▶ **PROBLEM STATEMENT**
In the records below, recast the lines from the line with "Switch to Page Layout view in status bar" to the line with "coord(1123,130)" as a numbered list, both ends included and blank lines left out. Give only those lines.

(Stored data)
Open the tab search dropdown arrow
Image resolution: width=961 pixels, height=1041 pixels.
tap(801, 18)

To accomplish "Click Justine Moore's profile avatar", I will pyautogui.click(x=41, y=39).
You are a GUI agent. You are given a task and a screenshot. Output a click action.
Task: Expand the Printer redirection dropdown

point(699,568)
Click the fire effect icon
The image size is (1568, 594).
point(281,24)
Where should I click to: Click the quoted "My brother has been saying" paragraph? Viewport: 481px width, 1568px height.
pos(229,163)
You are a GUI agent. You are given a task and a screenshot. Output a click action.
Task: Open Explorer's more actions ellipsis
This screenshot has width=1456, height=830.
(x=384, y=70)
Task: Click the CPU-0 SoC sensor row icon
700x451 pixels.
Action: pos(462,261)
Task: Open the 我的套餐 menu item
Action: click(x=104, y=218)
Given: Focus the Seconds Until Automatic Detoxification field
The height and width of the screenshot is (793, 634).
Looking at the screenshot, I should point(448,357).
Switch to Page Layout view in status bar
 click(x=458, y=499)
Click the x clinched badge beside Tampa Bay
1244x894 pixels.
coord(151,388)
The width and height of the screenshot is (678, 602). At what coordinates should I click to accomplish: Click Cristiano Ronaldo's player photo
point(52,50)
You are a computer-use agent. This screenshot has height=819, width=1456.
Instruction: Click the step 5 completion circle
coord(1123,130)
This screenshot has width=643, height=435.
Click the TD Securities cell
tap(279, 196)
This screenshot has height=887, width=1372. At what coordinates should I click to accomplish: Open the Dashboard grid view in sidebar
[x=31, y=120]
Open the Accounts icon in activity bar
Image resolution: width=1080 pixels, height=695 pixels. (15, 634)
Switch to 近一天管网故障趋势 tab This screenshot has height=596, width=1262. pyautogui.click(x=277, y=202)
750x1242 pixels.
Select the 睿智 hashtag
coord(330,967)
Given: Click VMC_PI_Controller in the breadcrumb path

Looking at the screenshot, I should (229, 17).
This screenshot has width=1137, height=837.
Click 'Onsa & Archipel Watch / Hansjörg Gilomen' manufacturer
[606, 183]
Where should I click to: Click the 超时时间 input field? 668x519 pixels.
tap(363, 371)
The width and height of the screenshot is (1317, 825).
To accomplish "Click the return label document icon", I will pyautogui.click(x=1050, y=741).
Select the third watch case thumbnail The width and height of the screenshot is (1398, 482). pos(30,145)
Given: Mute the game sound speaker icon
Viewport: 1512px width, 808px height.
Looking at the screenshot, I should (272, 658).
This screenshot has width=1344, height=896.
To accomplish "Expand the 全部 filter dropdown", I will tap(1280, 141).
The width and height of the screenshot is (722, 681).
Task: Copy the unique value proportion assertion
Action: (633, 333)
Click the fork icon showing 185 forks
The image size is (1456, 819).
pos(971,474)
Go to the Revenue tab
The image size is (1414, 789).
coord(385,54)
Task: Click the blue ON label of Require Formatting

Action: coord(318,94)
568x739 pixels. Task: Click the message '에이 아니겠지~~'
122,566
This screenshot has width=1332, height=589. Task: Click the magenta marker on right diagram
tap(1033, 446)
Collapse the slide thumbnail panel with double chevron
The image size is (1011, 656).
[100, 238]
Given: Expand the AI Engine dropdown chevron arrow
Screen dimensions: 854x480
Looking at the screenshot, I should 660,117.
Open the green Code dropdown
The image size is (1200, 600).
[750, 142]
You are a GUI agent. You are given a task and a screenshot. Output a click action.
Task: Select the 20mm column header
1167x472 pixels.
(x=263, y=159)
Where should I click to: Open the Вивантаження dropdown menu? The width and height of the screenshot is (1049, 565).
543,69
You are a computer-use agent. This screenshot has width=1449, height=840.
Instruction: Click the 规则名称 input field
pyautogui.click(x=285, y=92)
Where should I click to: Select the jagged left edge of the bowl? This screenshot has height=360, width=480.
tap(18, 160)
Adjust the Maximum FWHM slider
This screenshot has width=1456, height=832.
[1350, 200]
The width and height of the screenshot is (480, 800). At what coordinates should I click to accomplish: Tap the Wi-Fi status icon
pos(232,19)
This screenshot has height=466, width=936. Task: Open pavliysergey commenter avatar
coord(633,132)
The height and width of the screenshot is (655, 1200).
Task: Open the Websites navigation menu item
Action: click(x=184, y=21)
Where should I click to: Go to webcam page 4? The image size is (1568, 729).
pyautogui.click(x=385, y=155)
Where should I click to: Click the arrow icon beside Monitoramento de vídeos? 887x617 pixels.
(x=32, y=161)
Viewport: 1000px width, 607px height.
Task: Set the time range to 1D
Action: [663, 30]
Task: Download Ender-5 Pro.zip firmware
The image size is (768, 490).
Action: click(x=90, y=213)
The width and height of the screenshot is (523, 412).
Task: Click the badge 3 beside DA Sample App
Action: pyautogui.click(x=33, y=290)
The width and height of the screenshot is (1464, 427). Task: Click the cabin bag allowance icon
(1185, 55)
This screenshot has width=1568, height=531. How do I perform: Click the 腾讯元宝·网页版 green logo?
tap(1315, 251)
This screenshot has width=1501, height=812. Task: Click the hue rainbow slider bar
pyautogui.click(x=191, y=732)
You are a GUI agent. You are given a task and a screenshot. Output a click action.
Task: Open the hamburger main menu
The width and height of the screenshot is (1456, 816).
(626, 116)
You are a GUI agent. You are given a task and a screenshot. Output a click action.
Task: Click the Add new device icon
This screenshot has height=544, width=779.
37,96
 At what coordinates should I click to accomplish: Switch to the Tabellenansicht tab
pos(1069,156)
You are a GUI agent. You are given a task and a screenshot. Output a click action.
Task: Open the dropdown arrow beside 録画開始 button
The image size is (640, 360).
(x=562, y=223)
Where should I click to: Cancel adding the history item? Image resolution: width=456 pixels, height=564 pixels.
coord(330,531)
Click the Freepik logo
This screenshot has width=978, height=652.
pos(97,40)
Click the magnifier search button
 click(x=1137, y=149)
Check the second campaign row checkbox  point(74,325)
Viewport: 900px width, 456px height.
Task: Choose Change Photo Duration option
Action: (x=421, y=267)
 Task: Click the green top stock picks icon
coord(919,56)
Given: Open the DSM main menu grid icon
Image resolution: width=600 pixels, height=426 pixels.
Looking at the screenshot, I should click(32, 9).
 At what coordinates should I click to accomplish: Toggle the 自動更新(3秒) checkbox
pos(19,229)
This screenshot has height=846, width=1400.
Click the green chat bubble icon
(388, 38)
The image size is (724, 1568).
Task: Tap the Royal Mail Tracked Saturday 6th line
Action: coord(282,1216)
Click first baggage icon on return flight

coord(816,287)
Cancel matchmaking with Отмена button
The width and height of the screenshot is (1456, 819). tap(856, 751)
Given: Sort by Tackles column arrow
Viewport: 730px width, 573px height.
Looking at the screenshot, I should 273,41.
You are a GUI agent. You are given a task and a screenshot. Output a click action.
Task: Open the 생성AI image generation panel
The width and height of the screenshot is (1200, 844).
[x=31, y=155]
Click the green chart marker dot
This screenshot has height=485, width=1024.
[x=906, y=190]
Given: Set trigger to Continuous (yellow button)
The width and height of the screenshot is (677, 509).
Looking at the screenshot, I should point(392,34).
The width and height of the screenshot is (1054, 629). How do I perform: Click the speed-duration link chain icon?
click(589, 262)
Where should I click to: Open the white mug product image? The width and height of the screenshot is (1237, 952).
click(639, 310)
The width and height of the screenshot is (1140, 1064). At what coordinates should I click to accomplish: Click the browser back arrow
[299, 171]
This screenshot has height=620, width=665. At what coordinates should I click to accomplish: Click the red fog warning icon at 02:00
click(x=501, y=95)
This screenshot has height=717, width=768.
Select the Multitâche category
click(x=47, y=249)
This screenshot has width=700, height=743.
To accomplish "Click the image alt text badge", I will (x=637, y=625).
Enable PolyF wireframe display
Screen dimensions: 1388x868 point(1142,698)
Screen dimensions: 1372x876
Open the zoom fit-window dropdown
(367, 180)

▶ **SOLUTION BELOW**
1. Switch to Page Layout view in status bar
2.  click(x=458, y=499)
3. Click the x clinched badge beside Tampa Bay
4. 1244x894 pixels.
5. coord(151,388)
6. The width and height of the screenshot is (678, 602). At what coordinates should I click to accomplish: Click Cristiano Ronaldo's player photo
7. point(52,50)
8. You are a computer-use agent. This screenshot has height=819, width=1456.
9. Instruction: Click the step 5 completion circle
10. coord(1123,130)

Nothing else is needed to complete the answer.